I sit and listen to anyone. About their every day lives. The loss of family members, how things after their deaths have changed, makes them wish for different things, more photos,more memories, more time.
I’ve often joined in, I can relate when someone mentions their grandparent. I can understand when their dead parent is mentioned. Swap stories people are keen to hear.
But then something they say triggers a thought to losing our daughter, I bring her to the conversation too.
And yet still 4 years and 4 months later people get awkward. You can see in their faces they’re uncomfortable, the squirming of their bodies, wishing I’d stop,that I’d change the subject or better still disappear.
The disgust in their face,that they hope I didn’t notice.
Makes me feel awkward and uneasy. Because I mentioned her.
Because I dare to speak of her name or share a happy memory of her.
People don’t seem to realise the way attitudes are,are really hurtful.
My few minutes of talking to their few minutes of awkwardness is engraved into my memory.
Their painful facial expression, isn’t that of pain, but of disgust.
Don’t think that bereaved parents don’t notice these things. We do.
The taboo that is darker than most.
Nobody wants to hear it,to talk about it.
It is as if it never happens.
I don’t talk about my child to make anyone feel awkward,embarrassed.
I don’t talk about my child for drama or an attention seeking activity.
I don’t have to justify myself to anyone,not really.
I talk about my child because she lived,she was here,may have only been for five weeks, four years ago,but she is still my third born.

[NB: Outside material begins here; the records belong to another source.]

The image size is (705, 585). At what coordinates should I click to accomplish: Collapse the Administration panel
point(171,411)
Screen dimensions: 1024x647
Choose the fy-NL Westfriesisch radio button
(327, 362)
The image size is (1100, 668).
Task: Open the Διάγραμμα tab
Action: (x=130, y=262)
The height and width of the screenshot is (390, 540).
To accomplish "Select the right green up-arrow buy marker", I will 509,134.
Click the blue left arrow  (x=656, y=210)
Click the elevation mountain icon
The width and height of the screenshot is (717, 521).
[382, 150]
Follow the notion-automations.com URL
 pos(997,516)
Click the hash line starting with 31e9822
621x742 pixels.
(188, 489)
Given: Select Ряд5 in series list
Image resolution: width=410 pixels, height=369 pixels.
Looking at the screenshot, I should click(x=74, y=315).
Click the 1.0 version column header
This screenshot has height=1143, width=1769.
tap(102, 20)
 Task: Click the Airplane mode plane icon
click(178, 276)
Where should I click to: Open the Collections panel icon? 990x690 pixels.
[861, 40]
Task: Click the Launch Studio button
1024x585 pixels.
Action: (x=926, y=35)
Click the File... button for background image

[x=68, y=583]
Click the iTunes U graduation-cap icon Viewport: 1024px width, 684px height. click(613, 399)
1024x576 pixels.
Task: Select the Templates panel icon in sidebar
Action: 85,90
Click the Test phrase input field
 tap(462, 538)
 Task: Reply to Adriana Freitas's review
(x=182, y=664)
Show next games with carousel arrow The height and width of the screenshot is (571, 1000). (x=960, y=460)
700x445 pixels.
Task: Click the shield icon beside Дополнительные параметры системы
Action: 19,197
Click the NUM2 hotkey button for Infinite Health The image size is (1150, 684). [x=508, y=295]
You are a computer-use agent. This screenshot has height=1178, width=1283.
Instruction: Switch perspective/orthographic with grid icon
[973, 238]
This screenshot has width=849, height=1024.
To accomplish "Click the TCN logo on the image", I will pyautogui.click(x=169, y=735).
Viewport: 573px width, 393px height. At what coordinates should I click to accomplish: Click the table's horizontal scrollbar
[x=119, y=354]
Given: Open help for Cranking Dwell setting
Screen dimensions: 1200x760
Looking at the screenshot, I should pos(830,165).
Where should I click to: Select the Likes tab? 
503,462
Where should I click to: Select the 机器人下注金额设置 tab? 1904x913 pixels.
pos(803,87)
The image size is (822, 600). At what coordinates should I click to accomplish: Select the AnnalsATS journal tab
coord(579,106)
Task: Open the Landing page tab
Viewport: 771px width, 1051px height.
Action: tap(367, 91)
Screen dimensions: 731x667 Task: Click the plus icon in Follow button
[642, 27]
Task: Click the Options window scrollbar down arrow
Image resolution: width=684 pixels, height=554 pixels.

She breathed,she fed burped too.
I cannot just throw her away.
I’m told I won’t forget.
But there are days where I feel my memory of her life slipping away. I fear I’m going to forget something about her being.
But also I don’t think about her daily either.
I’m not alone in these thoughts.
I’m not alone in wanting to speak about my precious baby.
Please, stop the awkward fidgeting, the worry about over sharing. The obvious eye rolling.
We’re not blind or contagious.
If it is okay to speak of your dead parent, the loss of your grandparent twenty years ago.
Then it is acceptable for me to mention my child.